* **Task description**:
Copy out every entry below verbatim, one line at a time, with no changes.

(Data listing)

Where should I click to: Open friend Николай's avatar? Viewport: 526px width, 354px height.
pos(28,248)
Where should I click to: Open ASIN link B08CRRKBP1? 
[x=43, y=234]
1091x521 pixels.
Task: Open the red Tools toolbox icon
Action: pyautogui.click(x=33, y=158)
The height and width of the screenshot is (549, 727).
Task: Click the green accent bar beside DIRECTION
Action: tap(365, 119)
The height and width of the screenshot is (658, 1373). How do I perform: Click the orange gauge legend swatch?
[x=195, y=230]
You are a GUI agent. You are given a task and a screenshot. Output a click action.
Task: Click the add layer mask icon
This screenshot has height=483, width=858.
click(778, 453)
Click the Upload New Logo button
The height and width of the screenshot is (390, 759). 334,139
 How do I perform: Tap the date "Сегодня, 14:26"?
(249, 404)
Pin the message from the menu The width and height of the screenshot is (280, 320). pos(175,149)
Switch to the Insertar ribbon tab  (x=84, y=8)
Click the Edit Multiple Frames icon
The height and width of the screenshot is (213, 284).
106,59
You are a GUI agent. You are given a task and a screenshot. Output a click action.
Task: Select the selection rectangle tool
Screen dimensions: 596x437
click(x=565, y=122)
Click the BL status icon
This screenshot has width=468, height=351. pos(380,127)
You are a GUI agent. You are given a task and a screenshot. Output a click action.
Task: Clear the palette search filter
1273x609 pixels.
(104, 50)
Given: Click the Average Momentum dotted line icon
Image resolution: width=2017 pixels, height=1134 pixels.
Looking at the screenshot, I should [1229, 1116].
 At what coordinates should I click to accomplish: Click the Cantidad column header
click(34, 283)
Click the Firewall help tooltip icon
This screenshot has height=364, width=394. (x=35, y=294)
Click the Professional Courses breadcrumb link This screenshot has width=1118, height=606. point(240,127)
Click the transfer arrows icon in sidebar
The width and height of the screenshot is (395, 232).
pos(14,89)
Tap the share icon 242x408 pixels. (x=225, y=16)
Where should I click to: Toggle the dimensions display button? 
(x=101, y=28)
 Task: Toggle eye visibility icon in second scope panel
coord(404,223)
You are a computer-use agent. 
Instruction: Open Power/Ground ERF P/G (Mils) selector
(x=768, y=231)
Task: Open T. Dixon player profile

* **Result of this exercise**:
Where should I click to: Open friend Николай's avatar? Viewport: 526px width, 354px height.
pos(28,248)
Where should I click to: Open ASIN link B08CRRKBP1? 
[x=43, y=234]
1091x521 pixels.
Task: Open the red Tools toolbox icon
Action: pyautogui.click(x=33, y=158)
The height and width of the screenshot is (549, 727).
Task: Click the green accent bar beside DIRECTION
Action: tap(365, 119)
The height and width of the screenshot is (658, 1373). How do I perform: Click the orange gauge legend swatch?
[x=195, y=230]
You are a GUI agent. You are given a task and a screenshot. Output a click action.
Task: Click the add layer mask icon
This screenshot has height=483, width=858.
click(778, 453)
Click the Upload New Logo button
The height and width of the screenshot is (390, 759). 334,139
 How do I perform: Tap the date "Сегодня, 14:26"?
(249, 404)
Pin the message from the menu The width and height of the screenshot is (280, 320). pos(175,149)
Switch to the Insertar ribbon tab  (x=84, y=8)
Click the Edit Multiple Frames icon
The height and width of the screenshot is (213, 284).
106,59
You are a GUI agent. You are given a task and a screenshot. Output a click action.
Task: Select the selection rectangle tool
Screen dimensions: 596x437
click(x=565, y=122)
Click the BL status icon
This screenshot has width=468, height=351. pos(380,127)
You are a GUI agent. You are given a task and a screenshot. Output a click action.
Task: Clear the palette search filter
1273x609 pixels.
(104, 50)
Given: Click the Average Momentum dotted line icon
Image resolution: width=2017 pixels, height=1134 pixels.
Looking at the screenshot, I should [1229, 1116].
 At what coordinates should I click to accomplish: Click the Cantidad column header
click(34, 283)
Click the Firewall help tooltip icon
This screenshot has height=364, width=394. (x=35, y=294)
Click the Professional Courses breadcrumb link This screenshot has width=1118, height=606. point(240,127)
Click the transfer arrows icon in sidebar
The width and height of the screenshot is (395, 232).
pos(14,89)
Tap the share icon 242x408 pixels. (x=225, y=16)
Where should I click to: Toggle the dimensions display button? 
(x=101, y=28)
 Task: Toggle eye visibility icon in second scope panel
coord(404,223)
You are a computer-use agent. 
Instruction: Open Power/Ground ERF P/G (Mils) selector
(x=768, y=231)
Task: Open T. Dixon player profile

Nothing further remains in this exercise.